─── RECORD SET ───

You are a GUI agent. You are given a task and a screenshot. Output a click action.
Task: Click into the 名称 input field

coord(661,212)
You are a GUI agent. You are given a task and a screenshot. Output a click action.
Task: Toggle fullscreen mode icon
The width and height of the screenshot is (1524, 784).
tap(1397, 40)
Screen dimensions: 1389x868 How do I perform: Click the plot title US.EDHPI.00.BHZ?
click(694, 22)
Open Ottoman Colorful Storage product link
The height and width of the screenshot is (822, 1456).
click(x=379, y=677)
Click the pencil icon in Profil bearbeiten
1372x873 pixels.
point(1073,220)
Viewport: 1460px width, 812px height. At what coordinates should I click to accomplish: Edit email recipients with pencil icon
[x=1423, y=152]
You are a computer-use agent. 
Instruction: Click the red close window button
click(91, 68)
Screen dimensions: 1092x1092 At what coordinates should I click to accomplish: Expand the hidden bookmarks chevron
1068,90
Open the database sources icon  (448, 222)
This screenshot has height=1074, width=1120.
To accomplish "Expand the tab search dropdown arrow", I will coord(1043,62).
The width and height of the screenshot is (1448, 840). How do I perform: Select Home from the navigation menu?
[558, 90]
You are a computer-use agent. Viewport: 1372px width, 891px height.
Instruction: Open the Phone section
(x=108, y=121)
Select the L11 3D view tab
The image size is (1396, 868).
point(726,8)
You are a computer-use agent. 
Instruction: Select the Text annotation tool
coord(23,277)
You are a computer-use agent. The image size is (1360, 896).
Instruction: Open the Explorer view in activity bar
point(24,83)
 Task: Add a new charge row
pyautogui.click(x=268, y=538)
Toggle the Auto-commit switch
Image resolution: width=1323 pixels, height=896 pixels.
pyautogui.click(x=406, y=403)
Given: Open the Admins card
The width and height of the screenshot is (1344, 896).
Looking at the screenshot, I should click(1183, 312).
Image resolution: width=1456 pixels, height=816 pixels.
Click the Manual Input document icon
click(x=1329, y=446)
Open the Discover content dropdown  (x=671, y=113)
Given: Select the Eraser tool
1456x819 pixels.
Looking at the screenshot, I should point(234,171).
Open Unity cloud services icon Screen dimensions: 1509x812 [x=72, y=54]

───

TASK STATEMENT
The full set of entries should be copied out exactly as given.

EXERCISE OUTPUT
You are a GUI agent. You are given a task and a screenshot. Output a click action.
Task: Click into the 名称 input field

coord(661,212)
You are a GUI agent. You are given a task and a screenshot. Output a click action.
Task: Toggle fullscreen mode icon
The width and height of the screenshot is (1524, 784).
tap(1397, 40)
Screen dimensions: 1389x868 How do I perform: Click the plot title US.EDHPI.00.BHZ?
click(694, 22)
Open Ottoman Colorful Storage product link
The height and width of the screenshot is (822, 1456).
click(x=379, y=677)
Click the pencil icon in Profil bearbeiten
1372x873 pixels.
point(1073,220)
Viewport: 1460px width, 812px height. At what coordinates should I click to accomplish: Edit email recipients with pencil icon
[x=1423, y=152]
You are a computer-use agent. 
Instruction: Click the red close window button
click(91, 68)
Screen dimensions: 1092x1092 At what coordinates should I click to accomplish: Expand the hidden bookmarks chevron
1068,90
Open the database sources icon  (448, 222)
This screenshot has height=1074, width=1120.
To accomplish "Expand the tab search dropdown arrow", I will coord(1043,62).
The width and height of the screenshot is (1448, 840). How do I perform: Select Home from the navigation menu?
[558, 90]
You are a computer-use agent. Viewport: 1372px width, 891px height.
Instruction: Open the Phone section
(x=108, y=121)
Select the L11 3D view tab
The image size is (1396, 868).
point(726,8)
You are a computer-use agent. 
Instruction: Select the Text annotation tool
coord(23,277)
You are a computer-use agent. The image size is (1360, 896).
Instruction: Open the Explorer view in activity bar
point(24,83)
 Task: Add a new charge row
pyautogui.click(x=268, y=538)
Toggle the Auto-commit switch
Image resolution: width=1323 pixels, height=896 pixels.
pyautogui.click(x=406, y=403)
Given: Open the Admins card
The width and height of the screenshot is (1344, 896).
Looking at the screenshot, I should click(1183, 312).
Image resolution: width=1456 pixels, height=816 pixels.
Click the Manual Input document icon
click(x=1329, y=446)
Open the Discover content dropdown  (x=671, y=113)
Given: Select the Eraser tool
1456x819 pixels.
Looking at the screenshot, I should point(234,171).
Open Unity cloud services icon Screen dimensions: 1509x812 [x=72, y=54]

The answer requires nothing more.